I've been using Lua for quite some time but I've only just begun learning how to embed Lua, so my reply may not be completely correct. I did come from MTA:SA and over there we use plugins too (except we call them "resources" instead of "plugins"). Right now we do use one lua VM per plugin/resource (I think that's what you meant when you said "one lua state per plugin") but later on we found that it was very frustrating when it came to libraries. As a result of this we've had a major fork in the project with loads of improvements, therefore I would recommend that you actually split it into one very big VM but sandboxing each plugin to an extent.

[strike]Here is a fancy image I've taken from the project documentation to show you what I mean[/strike] Sorry, I couldn't find the right picture, but this shows it a bit. But yeah, the point is, all the plugins run in one VM whilst being sandboxed. You get the security and the ability to share custom made classes between plugins. Resources for us are very high security (they are sandboxed, certain functions like os.execute are removed) but I'd be able to provide my insight if I knew whether you're intending plugins to have a limited access to the host server. Or an ACL system, allowing the ability to grant/limit access to functions in the VM.

Anyway like I said, I'm not experienced with the implementation very much but I do know people and I've asked the main developers of multiple mods I'm involved in that has a similar mechanism to what you're doing Smile Specifically, this and this.


RE: Hey! - xoft - 06-12-2014

Our problem is more or less the very opposite - we want to split into many VMs so that code running in one part of the plugin doesn't cause another part of the plugin to block. Our plugins can register callbacks that the server calls whenever the event occurs; for the callback to execute safely it needs to lock the entire VM; this serializes all the callbacks on the CPU, which means that if a plugin registers for an OnTick event and a webadmin page handler, the world tick thread gets blocked every time the webadmin page is being accessed.


RE: Hey! - FakeTruth - 06-12-2014

In my graduation project I use only a single VM for all plugins. It gives incredible flexibility in regards to what plugins are capable of and how they communicate with each other.

I think the only way to not completely block each thread that wants to access the Lua state is by yielding at each function call, but I'm not sure how that would impact performance.

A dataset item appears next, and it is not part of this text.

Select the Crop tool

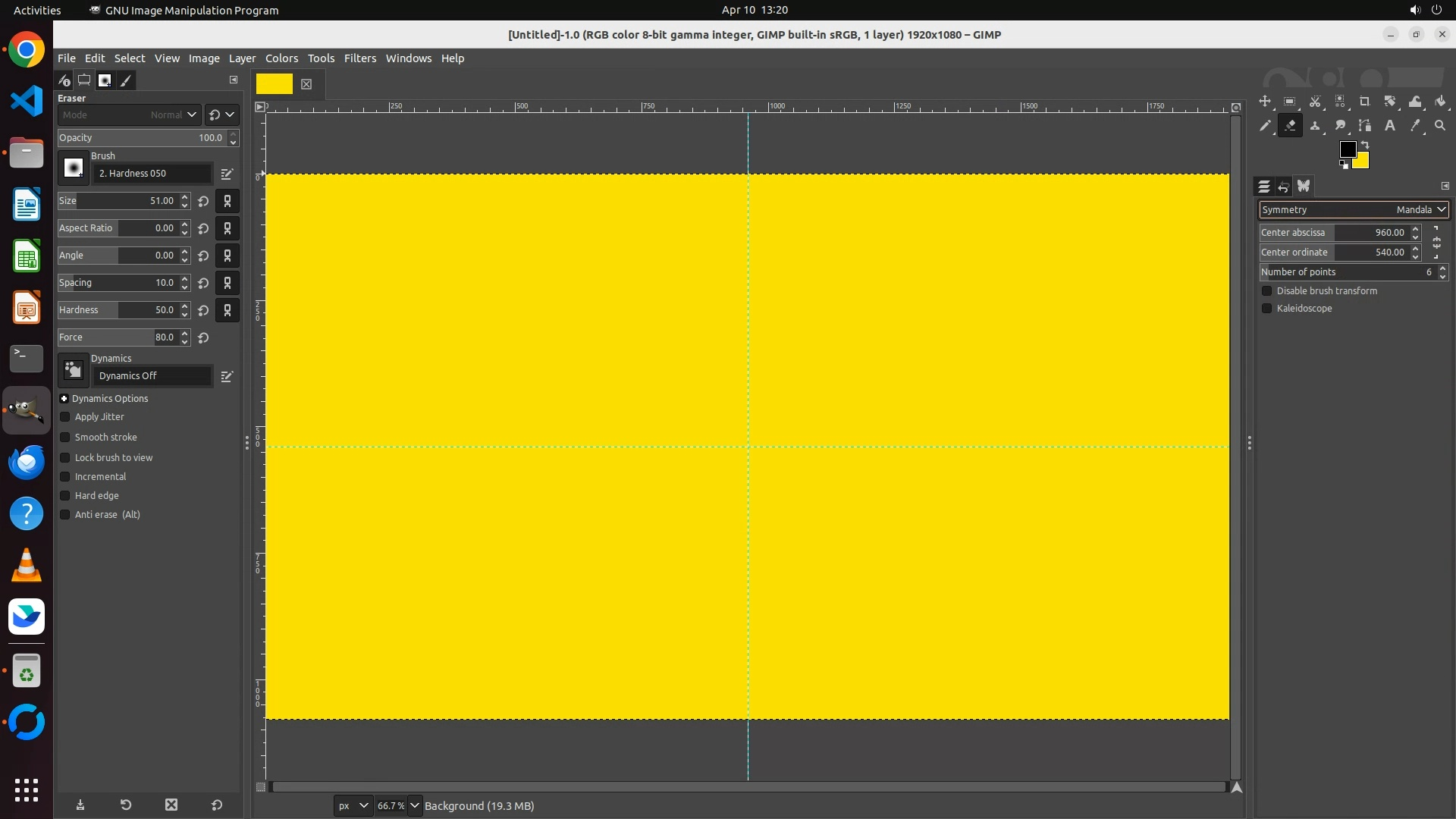[1365, 102]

RE: Hey! - qaisjp - 06-13-2014

(06-12-2014, 06:31 AM)xoft Wrote: Our problem is more or less the very opposite - we want to split into many VMs so that code running in one part of the plugin doesn't cause another part of the plugin to block. Our plugins can register callbacks that the server calls whenever the event occurs; for the callback to execute safely it needs to lock the entire VM; this serializes all the callbacks on the CPU, which means that if a plugin registers for an OnTick event and a webadmin page handler, the world tick thread gets blocked every time the webadmin page is being accessed.

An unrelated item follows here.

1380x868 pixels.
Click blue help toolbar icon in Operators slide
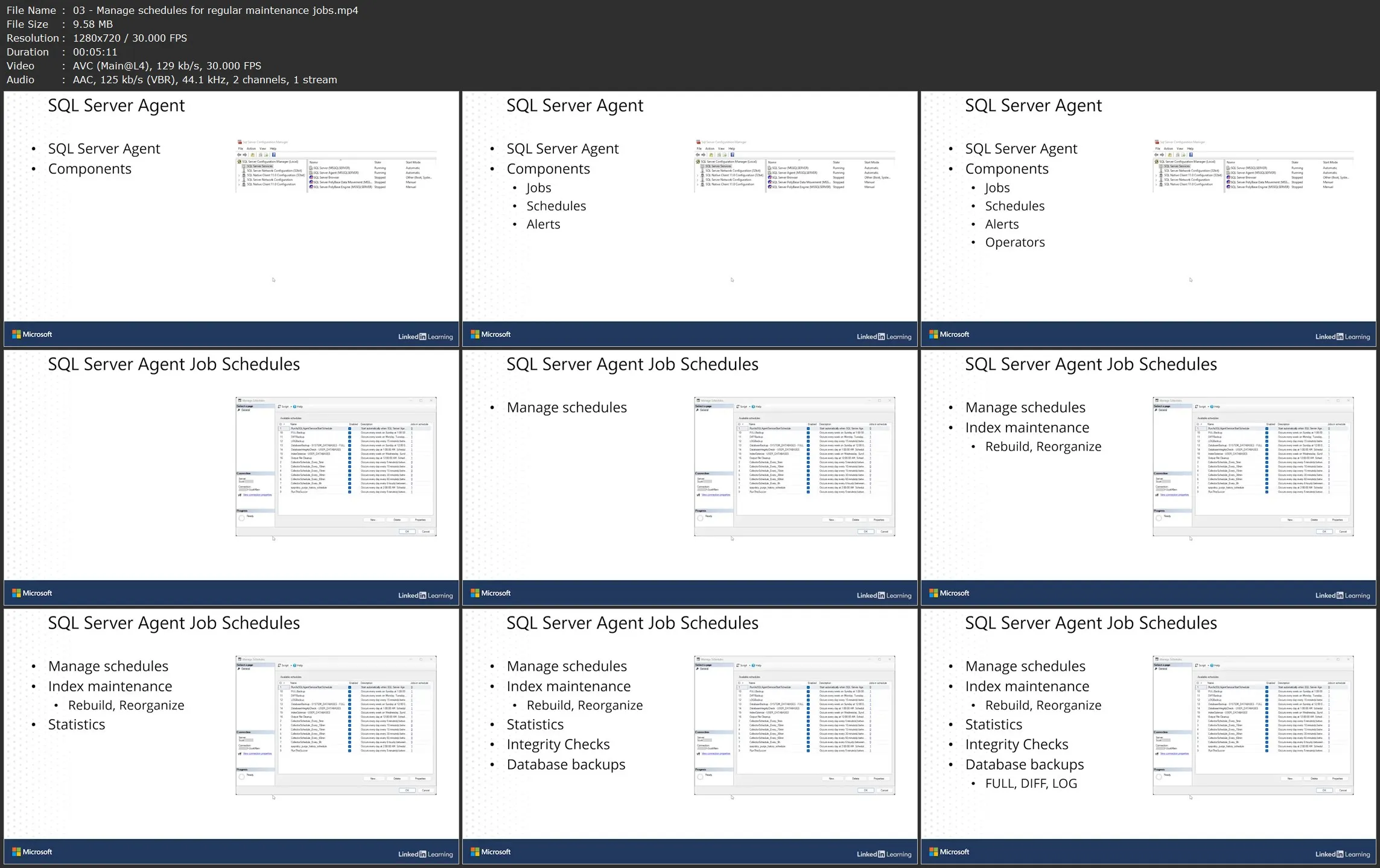tap(1191, 155)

Okay so I asked about and they said that it is blocking but for they haven't had a problem with it since ~2006. I also asked about the web interface and they said "[when someone opens a web page] it does [block the server], but only as long as the webserver generates the HTML output (and that's usually fast enough)".

But it's a bit scary that you need a call back just to get a player by their name. Almost, erm, makes me want to just use the java server :/

For us, it's just
-- Case insensitive
p = Player("qaisjp")
p:Kill()
p.vehicle = Vehicle(411, 0, 0, 0) -- warp player into a newly made vehicle at Vector3(0,0,0)



RE: Hey! - bearbin - 06-13-2014

Why's it scary? It makes sense because of multithreading. (unless you can do some sort of thing of locking a player object on creation and then unlocking it when it goes out of scope???)


RE: Hey! - FakeTruth - 06-13-2014

qaisjp is right, it completely messes up the flow of your code.